I consider Alia Malek’s “The Home That Was Our Country” one of the best books I’ve read this year. It was a compelling read on the author’s family history and interspersed it with key moments in Syria’s colorful and oftentimes tragic history. I stumbled upon this book at work, where it was originally planned to be part of our book club. Reading this book made me further empathize with the people of Syria and how they, like people from the Philippines, rely on strong familial relationships to ensure the survival of their people.
Of course, there are some honorable mentions to contemporary “hits” like Yuval Noah Harari’s “Sapiens”, J.D. Vance’s “Hillbilly Elegy”, Angela Duckworth’s “Grit” for being the celebrated books they’re supposed to be.

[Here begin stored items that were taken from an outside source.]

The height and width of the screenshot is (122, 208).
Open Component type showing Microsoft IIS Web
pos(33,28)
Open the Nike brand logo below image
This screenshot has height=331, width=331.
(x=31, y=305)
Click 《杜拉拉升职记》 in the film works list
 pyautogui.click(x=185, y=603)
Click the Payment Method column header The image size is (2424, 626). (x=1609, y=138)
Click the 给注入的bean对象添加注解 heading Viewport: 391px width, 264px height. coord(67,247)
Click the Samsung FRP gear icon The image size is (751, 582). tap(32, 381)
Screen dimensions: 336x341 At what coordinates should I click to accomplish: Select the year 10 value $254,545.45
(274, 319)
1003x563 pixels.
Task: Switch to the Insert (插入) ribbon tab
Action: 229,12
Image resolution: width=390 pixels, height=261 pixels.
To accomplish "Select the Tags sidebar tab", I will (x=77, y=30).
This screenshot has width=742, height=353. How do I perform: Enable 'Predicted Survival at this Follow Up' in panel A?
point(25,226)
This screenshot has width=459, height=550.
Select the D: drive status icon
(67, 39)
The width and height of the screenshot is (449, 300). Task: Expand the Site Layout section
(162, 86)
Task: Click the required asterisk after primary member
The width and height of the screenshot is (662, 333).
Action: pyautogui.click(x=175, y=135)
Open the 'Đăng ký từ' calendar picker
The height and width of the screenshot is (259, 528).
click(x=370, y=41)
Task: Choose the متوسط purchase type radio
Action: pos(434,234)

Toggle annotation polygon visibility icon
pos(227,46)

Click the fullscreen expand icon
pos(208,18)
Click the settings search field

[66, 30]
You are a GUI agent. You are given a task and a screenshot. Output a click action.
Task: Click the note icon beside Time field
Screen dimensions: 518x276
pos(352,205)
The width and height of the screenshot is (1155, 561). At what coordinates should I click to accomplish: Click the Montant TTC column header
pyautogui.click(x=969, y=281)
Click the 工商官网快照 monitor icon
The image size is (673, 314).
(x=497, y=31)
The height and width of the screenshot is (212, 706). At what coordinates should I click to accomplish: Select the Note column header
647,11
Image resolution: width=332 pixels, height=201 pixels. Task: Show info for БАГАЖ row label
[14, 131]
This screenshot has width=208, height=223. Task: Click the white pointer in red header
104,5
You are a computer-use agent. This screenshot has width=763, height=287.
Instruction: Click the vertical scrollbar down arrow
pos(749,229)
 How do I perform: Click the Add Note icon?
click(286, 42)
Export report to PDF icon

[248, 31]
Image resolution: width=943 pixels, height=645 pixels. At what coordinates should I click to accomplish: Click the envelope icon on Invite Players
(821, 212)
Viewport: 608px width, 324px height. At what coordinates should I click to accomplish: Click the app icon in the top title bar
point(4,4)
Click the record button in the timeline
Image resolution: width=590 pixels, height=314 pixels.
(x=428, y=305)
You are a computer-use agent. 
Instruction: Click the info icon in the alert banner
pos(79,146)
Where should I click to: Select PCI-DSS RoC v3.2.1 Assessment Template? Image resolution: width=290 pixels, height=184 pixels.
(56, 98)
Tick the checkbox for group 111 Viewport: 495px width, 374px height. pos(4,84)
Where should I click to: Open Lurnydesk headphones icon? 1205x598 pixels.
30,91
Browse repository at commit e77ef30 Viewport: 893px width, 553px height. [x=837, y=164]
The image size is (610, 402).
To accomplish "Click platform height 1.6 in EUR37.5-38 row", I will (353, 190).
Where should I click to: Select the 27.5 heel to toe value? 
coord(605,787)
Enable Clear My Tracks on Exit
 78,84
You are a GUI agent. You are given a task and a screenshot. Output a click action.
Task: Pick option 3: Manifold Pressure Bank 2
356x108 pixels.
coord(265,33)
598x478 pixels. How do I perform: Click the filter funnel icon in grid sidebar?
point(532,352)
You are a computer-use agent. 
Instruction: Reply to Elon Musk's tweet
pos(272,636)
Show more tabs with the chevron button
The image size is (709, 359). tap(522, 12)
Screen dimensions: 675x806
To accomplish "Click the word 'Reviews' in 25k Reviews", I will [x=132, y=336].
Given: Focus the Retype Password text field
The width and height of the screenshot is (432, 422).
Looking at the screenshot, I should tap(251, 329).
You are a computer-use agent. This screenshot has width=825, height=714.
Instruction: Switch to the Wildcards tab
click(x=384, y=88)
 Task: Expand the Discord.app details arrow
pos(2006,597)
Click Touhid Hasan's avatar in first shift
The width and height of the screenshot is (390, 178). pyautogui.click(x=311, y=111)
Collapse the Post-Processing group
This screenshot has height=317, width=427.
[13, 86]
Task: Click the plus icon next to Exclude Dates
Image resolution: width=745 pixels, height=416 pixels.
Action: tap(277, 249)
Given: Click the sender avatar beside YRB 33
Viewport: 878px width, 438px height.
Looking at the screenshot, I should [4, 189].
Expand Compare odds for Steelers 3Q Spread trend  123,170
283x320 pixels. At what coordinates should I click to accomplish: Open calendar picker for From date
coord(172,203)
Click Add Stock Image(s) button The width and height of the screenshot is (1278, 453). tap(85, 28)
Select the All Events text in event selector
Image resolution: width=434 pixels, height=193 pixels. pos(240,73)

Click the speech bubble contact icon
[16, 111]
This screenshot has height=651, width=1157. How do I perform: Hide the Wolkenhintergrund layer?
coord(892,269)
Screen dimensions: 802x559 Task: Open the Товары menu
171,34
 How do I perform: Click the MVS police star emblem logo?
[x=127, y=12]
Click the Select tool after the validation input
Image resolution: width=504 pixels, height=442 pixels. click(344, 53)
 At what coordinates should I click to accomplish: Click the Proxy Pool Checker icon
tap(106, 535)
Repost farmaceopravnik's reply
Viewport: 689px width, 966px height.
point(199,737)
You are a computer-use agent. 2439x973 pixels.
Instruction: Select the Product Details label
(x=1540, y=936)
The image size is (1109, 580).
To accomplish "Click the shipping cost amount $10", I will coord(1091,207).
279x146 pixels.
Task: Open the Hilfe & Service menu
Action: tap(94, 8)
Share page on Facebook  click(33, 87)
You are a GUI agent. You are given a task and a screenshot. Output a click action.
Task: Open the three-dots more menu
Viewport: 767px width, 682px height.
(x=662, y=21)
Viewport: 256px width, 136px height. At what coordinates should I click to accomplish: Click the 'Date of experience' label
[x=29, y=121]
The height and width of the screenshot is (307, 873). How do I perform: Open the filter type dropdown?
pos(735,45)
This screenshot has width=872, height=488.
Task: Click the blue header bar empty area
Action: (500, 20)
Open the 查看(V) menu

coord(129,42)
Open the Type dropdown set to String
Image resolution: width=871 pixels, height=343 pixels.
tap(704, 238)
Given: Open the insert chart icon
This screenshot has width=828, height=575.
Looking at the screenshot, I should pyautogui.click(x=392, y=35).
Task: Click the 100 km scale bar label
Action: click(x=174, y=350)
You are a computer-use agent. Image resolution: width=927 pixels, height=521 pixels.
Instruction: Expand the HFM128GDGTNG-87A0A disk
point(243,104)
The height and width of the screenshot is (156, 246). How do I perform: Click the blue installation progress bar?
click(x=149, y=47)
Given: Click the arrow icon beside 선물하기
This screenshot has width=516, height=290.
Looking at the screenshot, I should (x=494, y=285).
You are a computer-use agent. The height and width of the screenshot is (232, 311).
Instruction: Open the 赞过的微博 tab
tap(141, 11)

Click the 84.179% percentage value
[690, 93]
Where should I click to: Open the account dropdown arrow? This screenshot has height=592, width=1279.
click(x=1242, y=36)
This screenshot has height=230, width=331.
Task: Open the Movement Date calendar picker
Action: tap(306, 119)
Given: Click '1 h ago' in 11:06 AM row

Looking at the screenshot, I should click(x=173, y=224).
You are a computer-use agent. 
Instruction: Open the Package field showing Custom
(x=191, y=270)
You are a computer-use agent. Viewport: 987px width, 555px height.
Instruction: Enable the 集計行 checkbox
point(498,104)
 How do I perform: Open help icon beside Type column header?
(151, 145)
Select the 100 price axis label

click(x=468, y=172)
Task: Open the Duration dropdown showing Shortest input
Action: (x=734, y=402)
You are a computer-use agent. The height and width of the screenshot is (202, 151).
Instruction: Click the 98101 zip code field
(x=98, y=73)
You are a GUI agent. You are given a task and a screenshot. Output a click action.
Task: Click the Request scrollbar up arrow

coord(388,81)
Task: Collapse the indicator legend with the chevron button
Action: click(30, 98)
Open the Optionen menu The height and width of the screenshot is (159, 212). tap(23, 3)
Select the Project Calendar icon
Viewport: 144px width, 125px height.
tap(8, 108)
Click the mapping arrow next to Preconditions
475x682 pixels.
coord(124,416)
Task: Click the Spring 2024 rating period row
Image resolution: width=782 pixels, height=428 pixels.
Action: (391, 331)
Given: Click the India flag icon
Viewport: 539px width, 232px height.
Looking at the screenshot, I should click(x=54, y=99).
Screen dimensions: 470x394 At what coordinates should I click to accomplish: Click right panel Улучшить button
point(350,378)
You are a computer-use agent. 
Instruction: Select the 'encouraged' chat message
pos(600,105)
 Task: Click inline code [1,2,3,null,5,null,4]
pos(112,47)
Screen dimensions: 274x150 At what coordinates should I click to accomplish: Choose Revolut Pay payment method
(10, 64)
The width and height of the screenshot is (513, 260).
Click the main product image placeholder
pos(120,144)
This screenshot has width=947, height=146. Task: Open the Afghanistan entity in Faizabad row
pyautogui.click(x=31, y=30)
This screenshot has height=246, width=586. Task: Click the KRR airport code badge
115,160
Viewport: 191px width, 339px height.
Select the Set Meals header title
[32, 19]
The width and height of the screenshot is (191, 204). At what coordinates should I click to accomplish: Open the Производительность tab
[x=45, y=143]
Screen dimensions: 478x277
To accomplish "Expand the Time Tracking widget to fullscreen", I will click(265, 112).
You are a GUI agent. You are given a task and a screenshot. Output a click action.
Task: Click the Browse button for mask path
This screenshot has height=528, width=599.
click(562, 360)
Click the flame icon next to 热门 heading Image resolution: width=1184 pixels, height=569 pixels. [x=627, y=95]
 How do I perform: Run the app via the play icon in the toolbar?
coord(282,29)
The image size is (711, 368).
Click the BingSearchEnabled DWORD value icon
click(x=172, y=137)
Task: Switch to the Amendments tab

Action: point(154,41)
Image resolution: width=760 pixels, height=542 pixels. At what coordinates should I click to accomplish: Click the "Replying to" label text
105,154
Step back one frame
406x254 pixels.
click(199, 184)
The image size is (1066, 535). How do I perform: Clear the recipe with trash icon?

This wouldn’t be a 2017 summary without mentioning cryptocurrencies. It took me two years to make my first deposit since I first opened my Coinbase account (which surprisingly turned my dollar sign-up bonus into twelve bucks). I was off to a good (delayed) start.
I have to be honest, I tried really hard NOT to put more than I responsibly should. Nor am I spending a lot of time “playing” this wildly speculative market. I chose to be on the boring side of things. Dollar cost averaging is fun. I’ll probably stop once I hit the 1BTC milestone.
The underlying technology behind crypto though is interesting. But let’s face it, we’re still years away from an acceptable user experience. In the meantime, let’s stare at this cartoon cat living in the Ethereum blockchain.
The Age of Lagom
This took me a while to write. A lot happened in 2017. I wish I had a chance to travel more, considering that the only time I traveled was in Canada for my half marathon. That should change in 2018.
But I like where I am now. I have two wonderful boys, a great marriage/friendship/partnership with Rica, I eat well, running makes me happy and I enjoy what I do. Is there really anything I could ask for?
I’m entering an exciting age of contentment. Anything beyond this would more or less have a trivial impact on my overall well being. The middle is a wonderful place to be. The Swedish term Lagom describes it perfectly – it’s just the right amount. I find myself taking a walking break in the middle of the day not really compelled to do anything. It’s a glorious feeling.
From my family to yours, I wish you a great 2018. Let’s move forward, mildly.